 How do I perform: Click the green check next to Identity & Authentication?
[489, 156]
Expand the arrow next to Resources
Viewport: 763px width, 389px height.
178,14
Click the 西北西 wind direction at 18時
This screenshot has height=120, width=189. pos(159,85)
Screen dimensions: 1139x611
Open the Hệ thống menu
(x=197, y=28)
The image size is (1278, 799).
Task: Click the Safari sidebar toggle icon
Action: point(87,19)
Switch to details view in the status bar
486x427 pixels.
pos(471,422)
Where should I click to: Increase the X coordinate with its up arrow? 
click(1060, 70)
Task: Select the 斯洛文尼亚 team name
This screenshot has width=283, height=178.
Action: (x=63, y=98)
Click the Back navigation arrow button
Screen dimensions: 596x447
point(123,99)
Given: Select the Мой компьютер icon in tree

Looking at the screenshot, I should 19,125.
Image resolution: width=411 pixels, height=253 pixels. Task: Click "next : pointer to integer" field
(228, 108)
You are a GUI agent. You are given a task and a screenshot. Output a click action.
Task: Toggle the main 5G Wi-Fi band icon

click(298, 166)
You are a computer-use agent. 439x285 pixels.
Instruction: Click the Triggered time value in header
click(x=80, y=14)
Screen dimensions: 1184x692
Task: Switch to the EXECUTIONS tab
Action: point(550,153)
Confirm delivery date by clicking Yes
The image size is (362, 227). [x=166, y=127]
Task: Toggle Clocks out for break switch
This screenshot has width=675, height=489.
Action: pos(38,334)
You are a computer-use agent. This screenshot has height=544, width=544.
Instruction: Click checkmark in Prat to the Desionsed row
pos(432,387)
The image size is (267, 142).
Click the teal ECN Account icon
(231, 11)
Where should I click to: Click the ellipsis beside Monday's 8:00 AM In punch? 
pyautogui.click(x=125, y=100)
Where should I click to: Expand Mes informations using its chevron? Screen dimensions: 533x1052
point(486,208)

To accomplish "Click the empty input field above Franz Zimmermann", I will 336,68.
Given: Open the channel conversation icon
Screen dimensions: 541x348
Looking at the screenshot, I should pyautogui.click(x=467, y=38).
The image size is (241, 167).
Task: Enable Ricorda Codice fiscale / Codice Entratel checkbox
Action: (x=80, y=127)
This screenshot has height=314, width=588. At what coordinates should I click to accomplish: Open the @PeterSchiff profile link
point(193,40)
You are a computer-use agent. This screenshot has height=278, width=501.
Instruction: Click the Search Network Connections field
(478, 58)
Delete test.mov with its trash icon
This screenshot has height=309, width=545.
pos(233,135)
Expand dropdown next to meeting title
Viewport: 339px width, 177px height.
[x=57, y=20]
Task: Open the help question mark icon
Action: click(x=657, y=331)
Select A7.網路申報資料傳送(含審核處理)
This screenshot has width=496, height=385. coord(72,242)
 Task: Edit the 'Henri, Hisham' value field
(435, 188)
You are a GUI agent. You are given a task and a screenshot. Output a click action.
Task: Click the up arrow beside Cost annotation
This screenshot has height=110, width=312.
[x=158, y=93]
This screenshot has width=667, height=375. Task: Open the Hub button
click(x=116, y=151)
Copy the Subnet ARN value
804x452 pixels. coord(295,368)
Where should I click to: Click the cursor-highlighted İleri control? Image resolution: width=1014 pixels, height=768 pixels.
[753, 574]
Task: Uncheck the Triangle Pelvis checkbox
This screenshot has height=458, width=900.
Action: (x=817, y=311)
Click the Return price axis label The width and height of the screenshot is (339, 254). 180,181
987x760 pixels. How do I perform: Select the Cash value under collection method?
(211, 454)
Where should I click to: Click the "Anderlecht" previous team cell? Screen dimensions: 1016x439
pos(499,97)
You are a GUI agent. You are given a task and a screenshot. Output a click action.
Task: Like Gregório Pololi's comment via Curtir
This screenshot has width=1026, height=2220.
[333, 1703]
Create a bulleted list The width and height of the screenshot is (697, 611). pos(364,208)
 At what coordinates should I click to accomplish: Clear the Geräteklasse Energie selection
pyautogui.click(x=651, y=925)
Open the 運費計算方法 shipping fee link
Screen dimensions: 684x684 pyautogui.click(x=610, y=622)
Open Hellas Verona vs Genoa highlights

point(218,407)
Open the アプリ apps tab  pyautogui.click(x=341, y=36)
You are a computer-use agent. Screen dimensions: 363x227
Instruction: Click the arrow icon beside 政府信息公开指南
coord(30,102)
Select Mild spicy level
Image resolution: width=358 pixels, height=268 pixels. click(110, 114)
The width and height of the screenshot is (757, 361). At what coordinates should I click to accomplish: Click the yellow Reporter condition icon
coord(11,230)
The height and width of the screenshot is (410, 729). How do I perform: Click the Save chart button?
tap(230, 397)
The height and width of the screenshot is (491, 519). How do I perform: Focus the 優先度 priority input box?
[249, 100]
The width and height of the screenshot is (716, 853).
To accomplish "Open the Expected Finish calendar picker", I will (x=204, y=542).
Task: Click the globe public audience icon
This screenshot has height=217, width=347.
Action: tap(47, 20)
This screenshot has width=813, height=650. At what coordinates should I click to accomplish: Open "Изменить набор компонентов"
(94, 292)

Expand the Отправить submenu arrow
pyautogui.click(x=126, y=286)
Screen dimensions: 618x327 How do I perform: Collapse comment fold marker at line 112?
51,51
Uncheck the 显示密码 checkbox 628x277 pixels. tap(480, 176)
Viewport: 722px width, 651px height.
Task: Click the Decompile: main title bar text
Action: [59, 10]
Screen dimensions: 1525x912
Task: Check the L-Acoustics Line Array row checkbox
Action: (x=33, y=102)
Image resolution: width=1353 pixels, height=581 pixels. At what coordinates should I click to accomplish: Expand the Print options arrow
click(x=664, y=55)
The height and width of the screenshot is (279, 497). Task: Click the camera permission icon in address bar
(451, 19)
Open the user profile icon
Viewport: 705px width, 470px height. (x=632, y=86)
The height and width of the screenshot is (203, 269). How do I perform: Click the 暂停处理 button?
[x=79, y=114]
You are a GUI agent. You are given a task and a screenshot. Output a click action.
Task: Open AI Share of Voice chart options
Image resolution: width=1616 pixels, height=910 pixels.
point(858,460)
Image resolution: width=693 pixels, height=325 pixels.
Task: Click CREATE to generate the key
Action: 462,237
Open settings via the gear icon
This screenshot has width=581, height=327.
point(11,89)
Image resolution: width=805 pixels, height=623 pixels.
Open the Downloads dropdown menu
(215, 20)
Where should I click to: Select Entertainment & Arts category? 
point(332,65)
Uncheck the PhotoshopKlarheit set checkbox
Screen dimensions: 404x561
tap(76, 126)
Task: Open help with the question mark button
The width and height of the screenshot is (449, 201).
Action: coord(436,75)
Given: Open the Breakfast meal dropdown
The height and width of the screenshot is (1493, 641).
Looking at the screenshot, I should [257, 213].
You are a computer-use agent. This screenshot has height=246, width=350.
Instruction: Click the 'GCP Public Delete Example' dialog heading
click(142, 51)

■ **What is expected**:
Where does the word "computer" appear in the listing above? Copy every line that holds it.

■ **Answer for this exercise**:
You are a computer-use agent. 439x285 pixels.
You are a computer-use agent. This screenshot has height=544, width=544.
You are a computer-use agent. This screenshot has height=278, width=501.
You are a computer-use agent. Screen dimensions: 363x227
You are a computer-use agent. This screenshot has height=246, width=350.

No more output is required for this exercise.